• [EXERCISE PROMPT]
The answer must reproduce all of the data below exactly and contain no images.

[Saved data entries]
========================================

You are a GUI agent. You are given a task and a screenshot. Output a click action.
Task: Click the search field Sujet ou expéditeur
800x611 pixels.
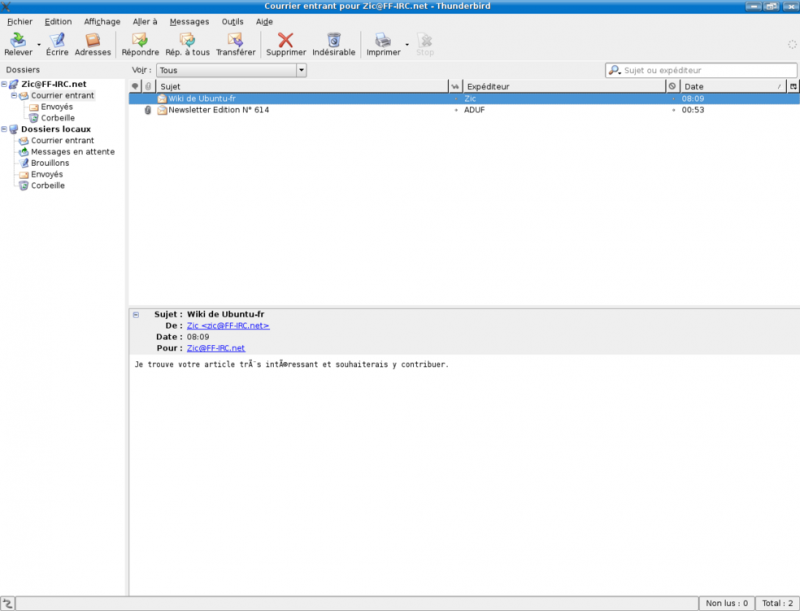tap(705, 71)
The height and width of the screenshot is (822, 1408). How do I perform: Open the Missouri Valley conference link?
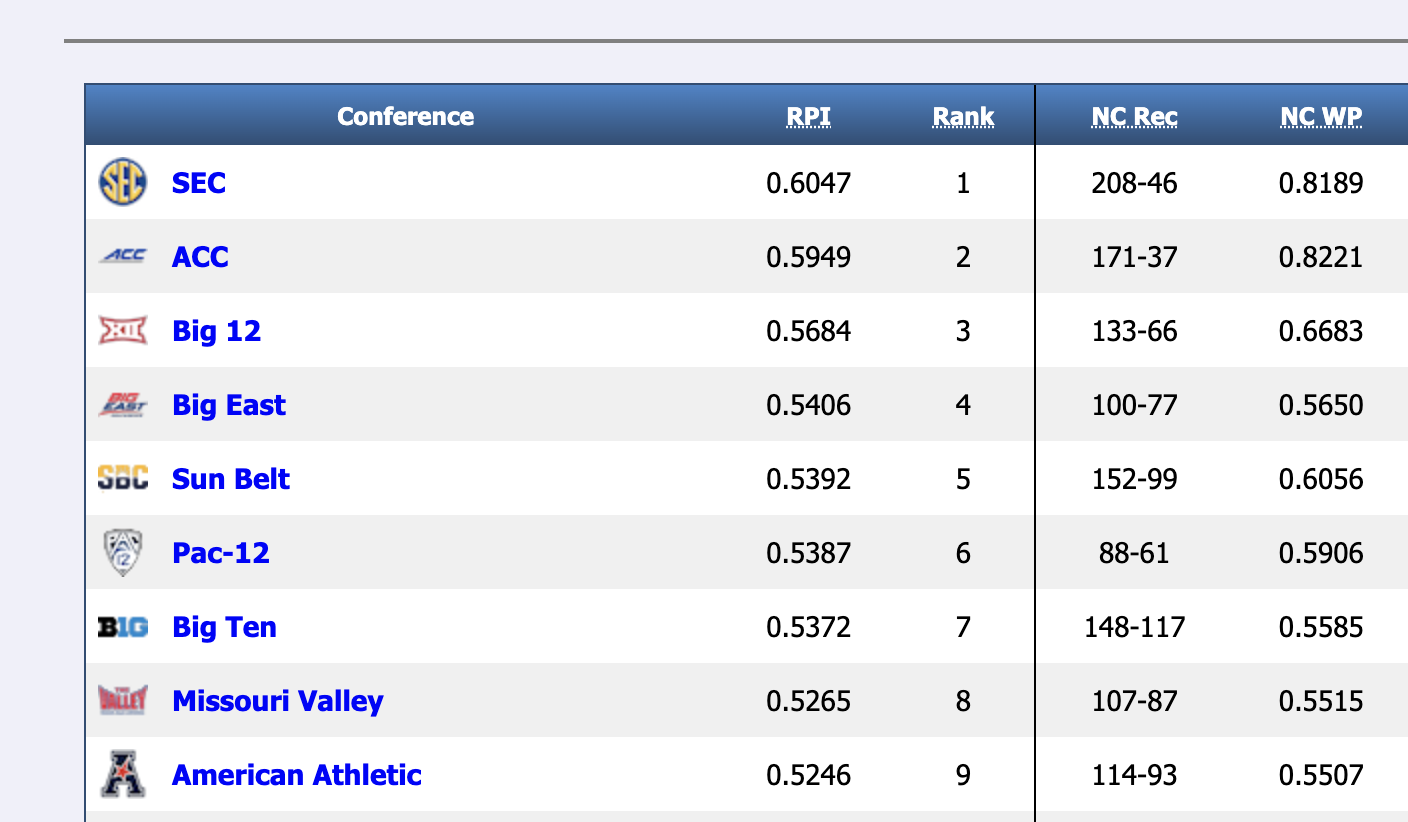pos(278,701)
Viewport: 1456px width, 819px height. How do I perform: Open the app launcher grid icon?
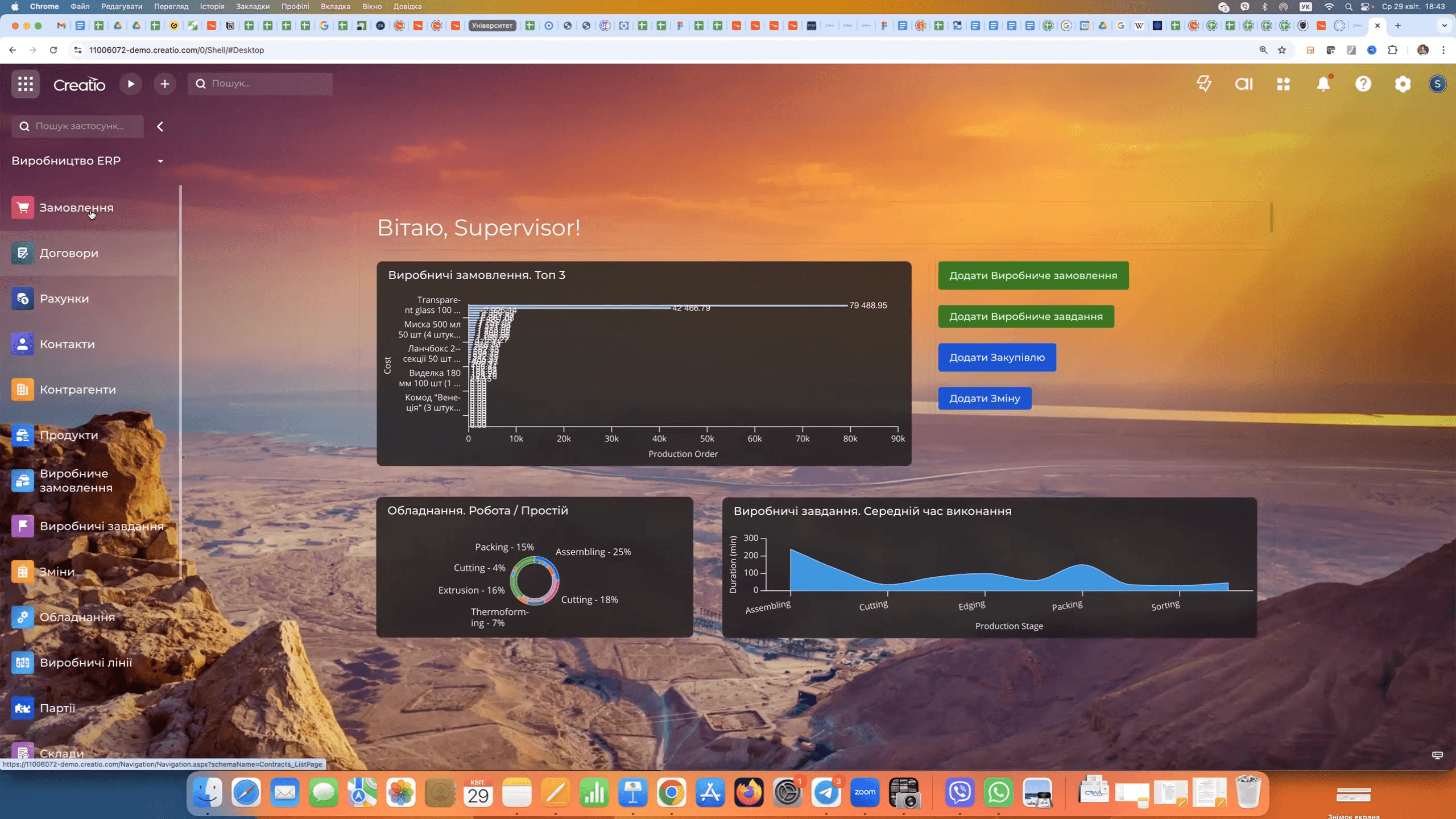pyautogui.click(x=26, y=84)
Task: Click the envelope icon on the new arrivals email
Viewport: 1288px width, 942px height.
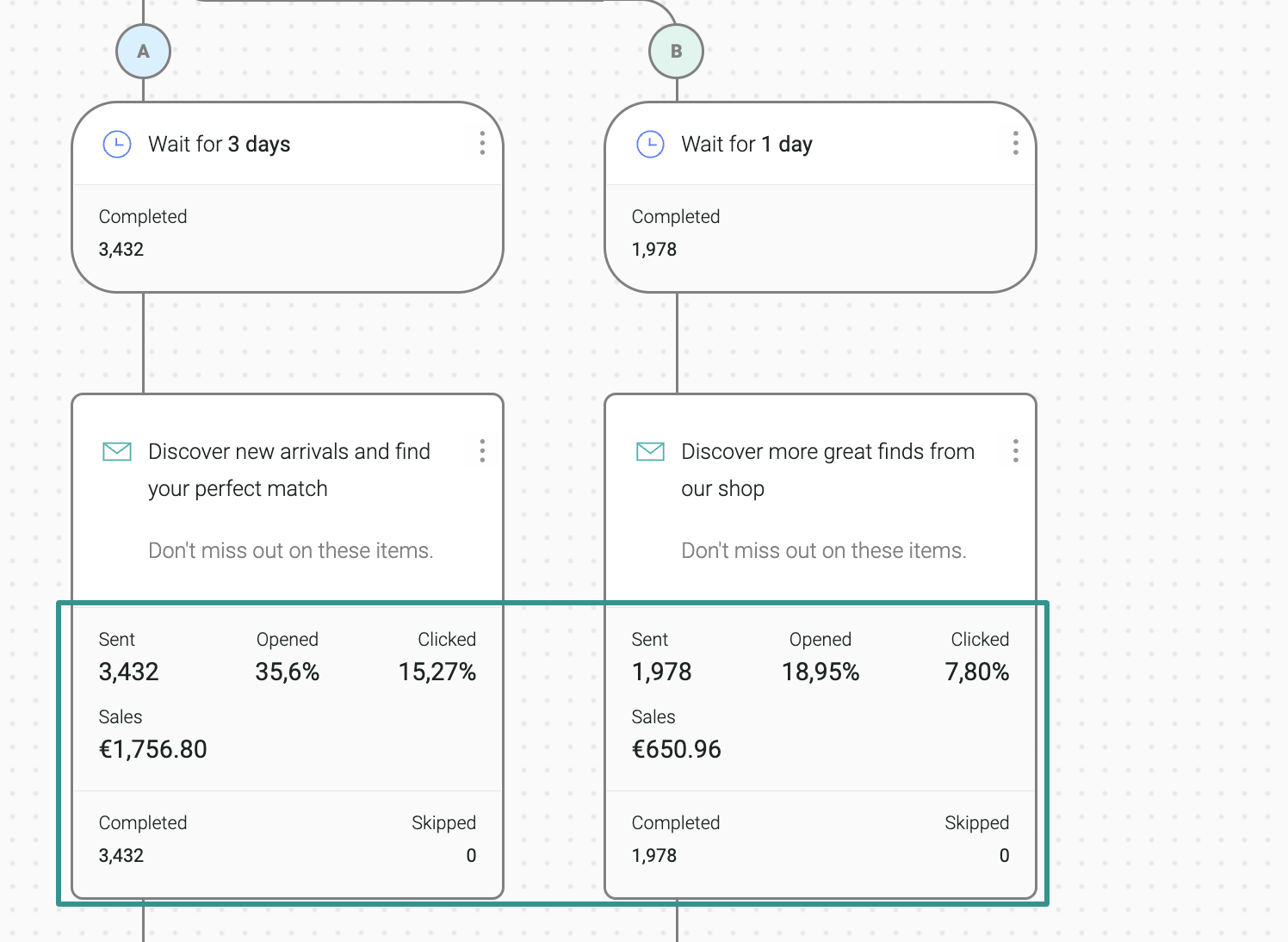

========================================

• [THE ANSWER]
You are a GUI agent. You are given a task and a screenshot. Output a click action.
Task: Click the search field Sujet ou expéditeur
800x611 pixels.
tap(705, 71)
The height and width of the screenshot is (822, 1408). How do I perform: Open the Missouri Valley conference link?
pos(278,701)
Viewport: 1456px width, 819px height. How do I perform: Open the app launcher grid icon?
pyautogui.click(x=26, y=84)
Task: Click the envelope icon on the new arrivals email
Viewport: 1288px width, 942px height.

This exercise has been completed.